**TASK TO COMPLETE**
Please retype, word for word, the passage of the essay on migration that opens with "The two ways" and closes with "(or to flee).".

**EXTRACT TO READ**

________

Considering the title, the narrator is going to deal with the theme of migration and people who are forced to move to another country.

The speaker is a speaking voice who may redirect to Salman Rushdie, because he speaks in first person ("I, too, know something of this immigrant business."). He has a theory: "the resentments we mohajirs engender" are linked to the "conquest of the force of gravity", in fact they "have flown".

Gravity is compared to belonging and its evoked image of roots. People are grounded by these two invisible forces: the first force is external to the people, the second one is internal to the people.

The concept of roots is not compared to something real: they "are a conservative myth, designed to keep us in our places.".

The two ways of looking for freedom are to fly and to flee: the second way bears within its execution against one's will. The speaking voice suppose to compare belonging with the counter-force of gravity, anti-gravity. Also, he imagines the existance of an anti-gravity pill in order to permit people to fly (or to flee).

Its consequences are economic bankruptcy of world's airlines and problems with individual flight. It would to be necessary to build jet-packs to counter prevailing windspeeds.

The connection between gravity and roots mentioned is the force they can make a people to stick to the ground, like roots make trees stable and grounded for their entire life. So there is an analogy with human life and existance.

The best thing about the migrant people is their hopefulness, the worst one is the emptiness of one's luggage, empty and "meaning-drained mementoes", floated from Time.

________

**RECORD EXCERPTS**
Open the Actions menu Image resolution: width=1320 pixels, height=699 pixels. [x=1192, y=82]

________

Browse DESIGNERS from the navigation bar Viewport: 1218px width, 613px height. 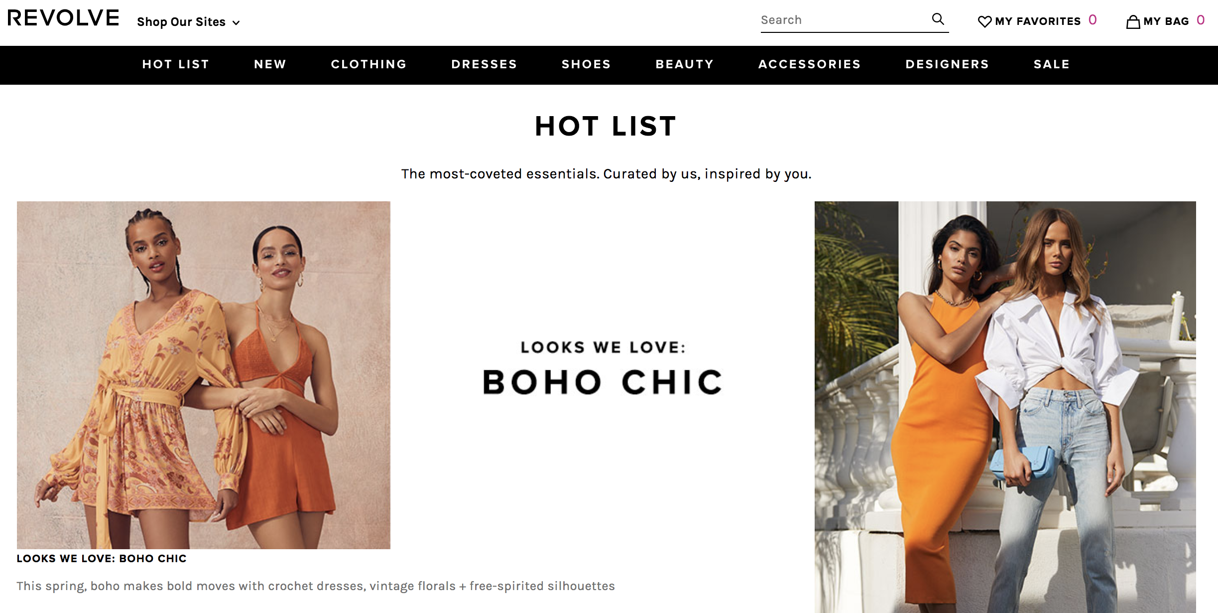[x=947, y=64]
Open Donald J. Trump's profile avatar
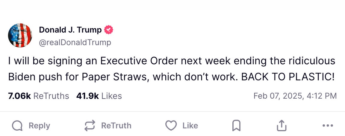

________

**EXERCISE RESPONSE**
The two ways of looking for freedom are to fly and to flee: the second way bears within its execution against one's will. The speaking voice suppose to compare belonging with the counter-force of gravity, anti-gravity. Also, he imagines the existance of an anti-gravity pill in order to permit people to fly (or to flee).